PReDiToR writes "At Tom's Hardware I found this favourable review of some remarkable Hard Drives. The article points out that with 40GB units suitable for server or desktop use, life with 2.5" drives could be just around the corner. Heat noise and power consumption are all apparently within acceptable tolerances."

4 of 235 comments (clear)

  1. Meanwhile... by RMH101 · · Score: 4, Informative

    ...I just got a WD Raptor 10,000rpm SATA drive witha 5 year warranty (under 100UKP) for my desktop. Try and keep up, people!

  2. 5600rpm? by stevenrieder · · Score: 5, Informative

    I believe that's 5400 rpm...

    --
    Hier staat een stukje tekst.
  3. Re:What they didn't touch on is... by cperciva · · Score: 4, Informative

    On the other hand, smaller drives are likely to be more durable. Smaller platters means shorter arms, which means less "flapping" if you apply a shock to the drive.

    As far as the "abuse" is concerned, I think head crashes are a greater danger than bearings dying.

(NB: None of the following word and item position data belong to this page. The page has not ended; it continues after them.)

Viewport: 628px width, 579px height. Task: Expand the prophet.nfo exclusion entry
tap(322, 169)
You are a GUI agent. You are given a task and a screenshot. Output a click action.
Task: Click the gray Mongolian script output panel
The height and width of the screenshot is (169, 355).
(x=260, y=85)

  4. Re:A couple of points... by dissy · · Score: 4, Informative

    Ok, here's a positive reply.
    Ive started on this very thing myself, using firewire however.

    Unfortunatly I started getting all sorts of ideas and tacked them on, and now 'cheapie' is out of the question.

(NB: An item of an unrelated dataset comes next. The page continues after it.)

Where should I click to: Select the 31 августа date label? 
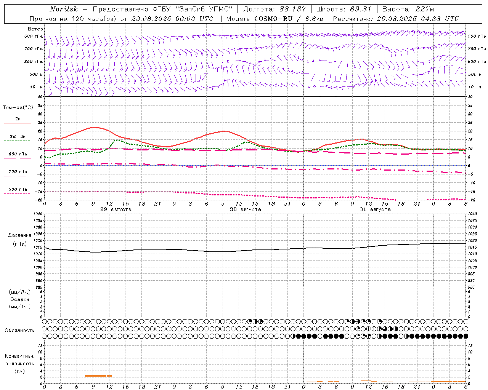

    I built a system with 4 firewire buses just for disks.
    I also chose not to power the disks from the firewire bus (explained bellow why)

    The master plan is to have 6 firewire buses (two groups of three, and they only had dual bus cards, thus why i have 4 ports now.. One is not used yet, and will be used with the 3rd dual fw card i do not yet have)
    These three buses connect to firewire hubs.
    Then, you connect three disks per hub.

    Now is the confusing part.
    On bus A, you have 3 disks. These are disk A from 3 different raid-5 groups.
    Bus B has 3 disks which are disk B of the same raid-5 groups. and so on for C.

    Then you setup a raid 5 group out of just those 3 disks. Which in this case gives me 3 groups, and with the 3rd firewire card (bus 5 and 6) this concept will double.

    Then you use LVM to link all of the raid-5 groups together into one big volume.

    Reasonings:

    If any one firewire bus failed (or was unplugged) only ONE disk from each raid-5 group is offline. Raid-5 can survive this.

    I dont use power over firewire because a) the PCs supply can not handle all of that, and b) I now have 3 power supplys, each one chained to the disks in the same order as the firewire buses. This way if a power supply failed, it only takes down one disk per raid-5 group, and again raid can survive that.

    Firewire is multi-host (IE you can have more than one host controller on the same bus) so with two computers on the bus, doing heartbeat monitoring over a serial link between them, if a computer failed, the other can pick up the disks on the bus and continue file serving.

    Using LVM to link the raid 5 groups together means after i start getting disk failures 4-5 years down the road (well, hopefully that long) and it starts to get hard/expensive to find disks of the size i am currently using, I can move the data off the raid-5 group to unused space, and decomition that group. Then it can be pulled off the bus, and replaced with current newer disks which ideally will be much higher capasity, without replacing ALL the disks in my array (as would be the case with a single raid-5 array of all the disks)
    Then you recycle the failing disk, and have two disks spare to use for other machines (IE a mirror to boot a new machine off of, spare single disks, etc)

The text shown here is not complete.